▶ **Aim 1**
Extract from the forum post about getting engaged the passage that begins with the words "Two years minimum" and ends with "had sex yet...", copying it word for word.
▶ **Aim 2**
Gather every line of the records that contains the string "link".

▶ **Extract**
How soon is too soon to get engaged? I've heard many takes on this. This women I really care about, she cares a lot about me. She has a four year old daughter that I treat as my own, but she isn't. At this point in our relationship we haven't had sex, but we communicate as much as we can with our work schedules. We see each other about 3-5 times a week, depending on money and of course work. She truly makes me happy, and we have had talked about getting married and getting our own place together. Yesterday I was looking at engagement rings, but my question to you is, how soon is too soon to get engaged. We've been together 2 months now, and I was going to do it for our 6 month anniversary. Thanks a bunch.:D
Sat, 06/11/2011 - 19:48
#1
how soon is too soon


Two years minimum but others have their own time scales based upon what they consider to be most important in a spouse.
However, you can become engaged at 6 months and then set the date for further out, I suppose.
You haven't even had sex yet...
Why on earth would you consider marraige if you haven't even had sex. Communication is awesome. But no amount of talking will satisfy your physical desires.

▶ **Data shown**
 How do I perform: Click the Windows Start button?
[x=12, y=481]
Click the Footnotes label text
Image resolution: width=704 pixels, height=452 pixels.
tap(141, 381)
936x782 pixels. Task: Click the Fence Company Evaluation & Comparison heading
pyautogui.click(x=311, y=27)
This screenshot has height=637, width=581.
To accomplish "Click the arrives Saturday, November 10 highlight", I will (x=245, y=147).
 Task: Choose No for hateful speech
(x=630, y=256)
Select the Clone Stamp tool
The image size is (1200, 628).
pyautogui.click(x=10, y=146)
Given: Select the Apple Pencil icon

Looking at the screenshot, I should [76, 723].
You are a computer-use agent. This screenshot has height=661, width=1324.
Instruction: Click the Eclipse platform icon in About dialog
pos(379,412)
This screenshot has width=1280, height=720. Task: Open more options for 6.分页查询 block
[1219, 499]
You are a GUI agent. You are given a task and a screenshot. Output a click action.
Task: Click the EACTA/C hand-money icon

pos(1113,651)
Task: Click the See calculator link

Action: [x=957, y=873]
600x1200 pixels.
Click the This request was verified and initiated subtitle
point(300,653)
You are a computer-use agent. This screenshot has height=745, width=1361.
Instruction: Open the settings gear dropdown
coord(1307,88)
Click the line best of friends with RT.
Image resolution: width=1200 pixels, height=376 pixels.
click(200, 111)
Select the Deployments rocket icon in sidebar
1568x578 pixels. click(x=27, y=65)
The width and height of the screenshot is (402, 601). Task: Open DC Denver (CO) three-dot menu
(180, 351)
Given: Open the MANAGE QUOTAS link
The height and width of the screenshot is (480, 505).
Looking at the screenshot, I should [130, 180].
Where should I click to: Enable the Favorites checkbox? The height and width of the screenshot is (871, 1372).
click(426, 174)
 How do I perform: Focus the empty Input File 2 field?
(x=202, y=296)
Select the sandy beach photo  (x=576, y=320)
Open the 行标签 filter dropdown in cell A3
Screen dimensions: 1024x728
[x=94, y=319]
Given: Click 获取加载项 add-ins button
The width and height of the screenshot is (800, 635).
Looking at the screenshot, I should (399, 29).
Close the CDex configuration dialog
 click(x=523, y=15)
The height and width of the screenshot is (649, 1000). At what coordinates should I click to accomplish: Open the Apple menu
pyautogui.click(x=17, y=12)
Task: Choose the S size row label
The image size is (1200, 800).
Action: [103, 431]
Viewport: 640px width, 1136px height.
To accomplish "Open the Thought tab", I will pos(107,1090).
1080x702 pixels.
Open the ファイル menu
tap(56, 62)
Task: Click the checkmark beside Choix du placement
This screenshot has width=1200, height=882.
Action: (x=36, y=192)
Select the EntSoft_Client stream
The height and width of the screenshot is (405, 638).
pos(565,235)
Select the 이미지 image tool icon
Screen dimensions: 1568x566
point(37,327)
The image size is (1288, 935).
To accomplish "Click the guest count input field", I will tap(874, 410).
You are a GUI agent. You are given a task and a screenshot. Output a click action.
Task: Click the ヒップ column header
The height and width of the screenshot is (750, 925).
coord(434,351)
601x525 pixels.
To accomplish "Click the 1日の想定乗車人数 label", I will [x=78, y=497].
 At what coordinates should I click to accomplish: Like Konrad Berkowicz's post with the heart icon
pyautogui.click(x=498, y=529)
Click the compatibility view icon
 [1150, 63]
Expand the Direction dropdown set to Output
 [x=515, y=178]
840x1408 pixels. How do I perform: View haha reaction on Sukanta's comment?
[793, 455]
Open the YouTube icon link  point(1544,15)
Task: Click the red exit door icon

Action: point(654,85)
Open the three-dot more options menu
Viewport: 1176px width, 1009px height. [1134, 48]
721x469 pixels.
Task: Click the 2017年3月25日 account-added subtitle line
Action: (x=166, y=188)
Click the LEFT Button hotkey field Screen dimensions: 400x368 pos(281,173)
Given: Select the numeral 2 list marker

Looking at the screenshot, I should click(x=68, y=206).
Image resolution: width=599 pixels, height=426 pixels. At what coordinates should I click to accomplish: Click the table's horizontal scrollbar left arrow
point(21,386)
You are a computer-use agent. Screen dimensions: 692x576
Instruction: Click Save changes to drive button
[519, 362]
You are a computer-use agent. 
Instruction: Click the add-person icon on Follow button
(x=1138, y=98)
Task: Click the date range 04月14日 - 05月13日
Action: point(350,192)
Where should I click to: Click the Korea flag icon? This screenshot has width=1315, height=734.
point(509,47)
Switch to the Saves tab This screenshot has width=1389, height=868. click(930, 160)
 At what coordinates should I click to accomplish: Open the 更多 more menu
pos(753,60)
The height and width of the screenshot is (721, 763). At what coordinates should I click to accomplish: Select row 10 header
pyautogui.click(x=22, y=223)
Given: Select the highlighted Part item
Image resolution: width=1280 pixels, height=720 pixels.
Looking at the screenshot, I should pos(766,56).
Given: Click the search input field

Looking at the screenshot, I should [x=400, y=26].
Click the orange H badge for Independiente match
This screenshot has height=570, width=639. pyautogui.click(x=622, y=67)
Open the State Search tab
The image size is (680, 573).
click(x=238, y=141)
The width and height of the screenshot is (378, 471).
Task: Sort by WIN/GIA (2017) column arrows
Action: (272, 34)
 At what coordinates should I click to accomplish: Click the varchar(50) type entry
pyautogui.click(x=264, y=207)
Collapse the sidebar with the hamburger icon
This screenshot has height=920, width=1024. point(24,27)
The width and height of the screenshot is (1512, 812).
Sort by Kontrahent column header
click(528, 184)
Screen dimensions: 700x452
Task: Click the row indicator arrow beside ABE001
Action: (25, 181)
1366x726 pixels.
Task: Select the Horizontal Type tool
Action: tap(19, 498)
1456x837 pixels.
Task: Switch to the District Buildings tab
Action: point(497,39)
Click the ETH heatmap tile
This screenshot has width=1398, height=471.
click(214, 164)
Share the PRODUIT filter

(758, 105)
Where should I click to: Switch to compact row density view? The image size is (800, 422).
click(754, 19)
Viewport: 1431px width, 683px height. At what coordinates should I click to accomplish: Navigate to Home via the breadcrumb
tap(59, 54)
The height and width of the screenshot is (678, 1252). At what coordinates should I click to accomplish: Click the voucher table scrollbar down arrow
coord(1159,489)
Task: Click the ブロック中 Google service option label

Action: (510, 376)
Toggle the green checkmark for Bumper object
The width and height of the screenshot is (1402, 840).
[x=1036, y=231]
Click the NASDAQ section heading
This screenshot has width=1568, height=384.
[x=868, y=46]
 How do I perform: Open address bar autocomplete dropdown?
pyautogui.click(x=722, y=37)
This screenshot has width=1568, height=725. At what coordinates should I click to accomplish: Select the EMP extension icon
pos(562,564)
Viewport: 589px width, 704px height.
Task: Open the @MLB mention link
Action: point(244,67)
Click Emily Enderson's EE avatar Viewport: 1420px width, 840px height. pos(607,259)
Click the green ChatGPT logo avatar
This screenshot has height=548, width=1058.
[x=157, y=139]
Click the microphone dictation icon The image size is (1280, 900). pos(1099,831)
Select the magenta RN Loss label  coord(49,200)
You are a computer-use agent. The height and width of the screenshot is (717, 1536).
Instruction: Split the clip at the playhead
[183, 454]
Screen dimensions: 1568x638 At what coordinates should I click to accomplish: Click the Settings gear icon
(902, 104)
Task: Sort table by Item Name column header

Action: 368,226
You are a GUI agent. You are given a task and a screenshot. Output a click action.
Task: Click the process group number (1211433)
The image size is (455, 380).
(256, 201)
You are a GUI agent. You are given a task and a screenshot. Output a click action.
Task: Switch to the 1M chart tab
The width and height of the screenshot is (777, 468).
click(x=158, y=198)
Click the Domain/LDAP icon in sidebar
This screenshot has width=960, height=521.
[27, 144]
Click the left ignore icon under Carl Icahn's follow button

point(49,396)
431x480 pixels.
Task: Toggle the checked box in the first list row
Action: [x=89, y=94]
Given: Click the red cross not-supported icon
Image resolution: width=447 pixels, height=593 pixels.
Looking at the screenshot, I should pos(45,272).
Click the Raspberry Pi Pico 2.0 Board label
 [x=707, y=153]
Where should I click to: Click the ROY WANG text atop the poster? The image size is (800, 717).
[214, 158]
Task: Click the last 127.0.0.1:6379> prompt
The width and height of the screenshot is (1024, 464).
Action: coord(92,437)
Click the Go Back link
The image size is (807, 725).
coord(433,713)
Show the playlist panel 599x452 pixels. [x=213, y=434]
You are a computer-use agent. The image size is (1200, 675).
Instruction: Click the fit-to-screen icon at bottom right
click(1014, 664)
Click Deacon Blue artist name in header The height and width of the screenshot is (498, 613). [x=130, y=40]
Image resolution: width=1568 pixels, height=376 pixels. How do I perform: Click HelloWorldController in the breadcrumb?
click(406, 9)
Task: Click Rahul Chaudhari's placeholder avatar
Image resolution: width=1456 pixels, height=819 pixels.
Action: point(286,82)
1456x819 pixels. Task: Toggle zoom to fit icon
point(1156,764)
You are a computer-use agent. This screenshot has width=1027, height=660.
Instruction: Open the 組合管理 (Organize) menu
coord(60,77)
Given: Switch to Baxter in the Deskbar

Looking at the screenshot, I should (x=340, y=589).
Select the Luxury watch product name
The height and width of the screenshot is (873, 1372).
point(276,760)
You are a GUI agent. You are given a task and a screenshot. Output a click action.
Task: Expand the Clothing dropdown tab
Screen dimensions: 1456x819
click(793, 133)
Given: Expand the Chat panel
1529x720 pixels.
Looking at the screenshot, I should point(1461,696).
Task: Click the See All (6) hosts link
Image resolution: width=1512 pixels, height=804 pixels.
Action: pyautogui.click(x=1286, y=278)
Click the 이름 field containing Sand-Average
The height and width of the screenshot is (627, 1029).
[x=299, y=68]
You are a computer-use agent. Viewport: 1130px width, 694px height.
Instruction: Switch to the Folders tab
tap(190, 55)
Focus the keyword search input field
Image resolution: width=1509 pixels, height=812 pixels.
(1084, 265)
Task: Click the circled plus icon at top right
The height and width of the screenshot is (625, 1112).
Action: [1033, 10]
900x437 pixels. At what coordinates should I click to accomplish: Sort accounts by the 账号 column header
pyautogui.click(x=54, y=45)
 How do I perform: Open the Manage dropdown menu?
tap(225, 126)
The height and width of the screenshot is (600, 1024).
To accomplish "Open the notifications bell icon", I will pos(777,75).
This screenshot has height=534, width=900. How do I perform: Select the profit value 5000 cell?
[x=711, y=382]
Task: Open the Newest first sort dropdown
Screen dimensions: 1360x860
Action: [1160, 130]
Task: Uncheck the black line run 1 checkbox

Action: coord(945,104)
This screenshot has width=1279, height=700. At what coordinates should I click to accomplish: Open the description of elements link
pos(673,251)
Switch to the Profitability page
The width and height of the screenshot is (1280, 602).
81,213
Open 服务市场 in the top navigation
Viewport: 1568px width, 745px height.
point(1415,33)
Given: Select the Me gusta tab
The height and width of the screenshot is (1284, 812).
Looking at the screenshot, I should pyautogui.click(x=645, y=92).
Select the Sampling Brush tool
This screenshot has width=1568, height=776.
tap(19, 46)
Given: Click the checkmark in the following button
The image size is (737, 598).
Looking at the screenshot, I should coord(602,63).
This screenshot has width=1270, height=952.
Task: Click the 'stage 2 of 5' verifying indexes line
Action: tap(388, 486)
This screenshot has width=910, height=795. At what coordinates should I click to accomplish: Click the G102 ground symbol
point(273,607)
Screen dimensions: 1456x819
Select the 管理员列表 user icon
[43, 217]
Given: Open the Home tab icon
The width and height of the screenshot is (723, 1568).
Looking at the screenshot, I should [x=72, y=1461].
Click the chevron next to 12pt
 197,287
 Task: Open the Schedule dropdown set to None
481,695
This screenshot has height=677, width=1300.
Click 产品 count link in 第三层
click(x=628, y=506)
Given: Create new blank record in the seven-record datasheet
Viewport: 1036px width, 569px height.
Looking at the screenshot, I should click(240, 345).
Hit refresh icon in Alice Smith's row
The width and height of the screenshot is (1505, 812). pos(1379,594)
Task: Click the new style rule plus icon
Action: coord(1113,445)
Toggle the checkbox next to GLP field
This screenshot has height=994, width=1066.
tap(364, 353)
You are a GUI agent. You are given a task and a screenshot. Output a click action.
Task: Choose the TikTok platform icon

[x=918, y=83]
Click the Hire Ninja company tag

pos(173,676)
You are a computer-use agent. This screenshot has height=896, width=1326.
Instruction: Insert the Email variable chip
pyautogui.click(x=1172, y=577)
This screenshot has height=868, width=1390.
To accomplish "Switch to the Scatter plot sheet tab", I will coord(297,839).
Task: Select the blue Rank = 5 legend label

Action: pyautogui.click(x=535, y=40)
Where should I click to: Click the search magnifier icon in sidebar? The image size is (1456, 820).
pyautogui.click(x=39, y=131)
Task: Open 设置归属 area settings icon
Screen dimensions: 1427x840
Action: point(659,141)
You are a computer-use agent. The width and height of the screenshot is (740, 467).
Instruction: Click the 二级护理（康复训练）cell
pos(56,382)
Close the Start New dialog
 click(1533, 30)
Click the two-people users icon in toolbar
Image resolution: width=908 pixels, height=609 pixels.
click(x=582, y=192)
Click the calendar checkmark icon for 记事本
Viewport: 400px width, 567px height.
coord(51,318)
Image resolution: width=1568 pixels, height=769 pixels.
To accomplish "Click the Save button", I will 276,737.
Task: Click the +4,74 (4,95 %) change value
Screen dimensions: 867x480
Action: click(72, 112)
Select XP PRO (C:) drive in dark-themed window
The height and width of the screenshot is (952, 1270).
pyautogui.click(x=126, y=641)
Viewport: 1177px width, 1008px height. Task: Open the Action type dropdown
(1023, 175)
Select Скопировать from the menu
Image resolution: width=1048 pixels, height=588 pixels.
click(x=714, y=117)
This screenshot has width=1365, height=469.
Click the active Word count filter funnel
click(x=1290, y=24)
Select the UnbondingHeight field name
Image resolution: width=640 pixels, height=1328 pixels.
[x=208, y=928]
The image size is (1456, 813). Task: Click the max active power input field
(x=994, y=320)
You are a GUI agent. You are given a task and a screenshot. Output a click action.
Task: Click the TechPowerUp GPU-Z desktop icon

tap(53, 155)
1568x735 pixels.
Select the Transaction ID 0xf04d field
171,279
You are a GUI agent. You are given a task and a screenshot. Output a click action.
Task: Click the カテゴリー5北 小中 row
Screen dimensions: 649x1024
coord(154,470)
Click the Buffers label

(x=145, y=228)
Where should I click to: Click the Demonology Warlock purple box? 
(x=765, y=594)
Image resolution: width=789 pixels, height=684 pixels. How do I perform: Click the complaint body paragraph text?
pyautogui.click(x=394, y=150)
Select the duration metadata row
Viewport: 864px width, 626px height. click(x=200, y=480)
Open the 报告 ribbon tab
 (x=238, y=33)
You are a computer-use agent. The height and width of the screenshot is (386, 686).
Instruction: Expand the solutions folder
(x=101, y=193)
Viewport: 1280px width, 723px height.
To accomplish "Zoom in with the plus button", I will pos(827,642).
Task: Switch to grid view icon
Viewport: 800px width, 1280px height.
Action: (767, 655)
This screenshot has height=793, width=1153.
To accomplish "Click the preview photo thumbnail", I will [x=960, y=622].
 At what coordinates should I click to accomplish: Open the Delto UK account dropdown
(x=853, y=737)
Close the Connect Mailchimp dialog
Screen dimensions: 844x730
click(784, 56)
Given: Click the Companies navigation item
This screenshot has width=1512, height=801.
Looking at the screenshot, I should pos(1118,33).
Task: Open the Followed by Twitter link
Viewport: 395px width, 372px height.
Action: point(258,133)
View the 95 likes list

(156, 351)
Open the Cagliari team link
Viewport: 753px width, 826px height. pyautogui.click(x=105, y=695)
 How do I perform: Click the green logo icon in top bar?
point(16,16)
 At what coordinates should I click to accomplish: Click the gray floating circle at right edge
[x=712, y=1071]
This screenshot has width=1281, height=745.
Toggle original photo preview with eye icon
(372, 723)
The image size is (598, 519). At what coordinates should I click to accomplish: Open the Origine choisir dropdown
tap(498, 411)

▶ **Correct answer 1**
Two years minimum but others have their own time scales based upon what they consider to be most important in a spouse.
However, you can become engaged at 6 months and then set the date for further out, I suppose.
You haven't even had sex yet...

▶ **Correct answer 2**
Task: Click the See calculator link
Given: Open the MANAGE QUOTAS link
Open the YouTube icon link  point(1544,15)
Task: Open the @MLB mention link
Click the Go Back link
Task: Click the See All (6) hosts link
This screenshot has width=1279, height=700. At what coordinates should I click to accomplish: Open the description of elements link
Click 产品 count link in 第三层
Task: Open the Followed by Twitter link
Open the Cagliari team link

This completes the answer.